The administration's energy plan, devised by Dick Cheney under a cloak of secrecy, includes no fewer than 17 policies that were either advocated by or directly benefited Enron. As Los Angeles Times columnist Robert Scheer noted, "Oddly, given that Republicans are presumed to favor leaving power with the states, the Bush energy plan emphasized increased power over utility pipelines that forced local utilities to carry Enron's product."

Congress is unlikely to call past and present leaders of Bush administrations to answer for their many transgressions, however. To do so would only shed light on the complicity of Congress' own members, Democrat and Republican alike, in Enron's dirty dealings over the years.
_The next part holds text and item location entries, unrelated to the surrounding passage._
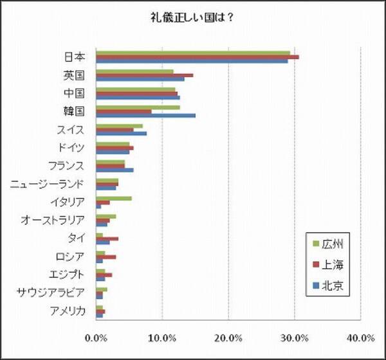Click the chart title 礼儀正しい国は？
(x=192, y=17)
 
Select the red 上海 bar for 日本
(x=197, y=57)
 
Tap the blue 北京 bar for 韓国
(x=145, y=116)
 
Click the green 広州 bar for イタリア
(x=114, y=198)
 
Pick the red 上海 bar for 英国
(x=144, y=75)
All but five of the 56 members of the House Energy and Commerce Committee now investigating Enron received campaign contributions from Enron or its auditor, Arthur Andersen--or both.

The bosses got their money's worth. The politicians now expressing "outrage" over shredded documents by Arthur Andersen and insider trading at Enron banded together as recently as 2000 to defeat legislation that would have outlawed the practice of accounting firms acting as both auditors and consultants to their corporate clients, as Andersen did with Enron.

If Congress is sincere about uncovering the breadth of the Enron scandal, they need look no further than the mirror.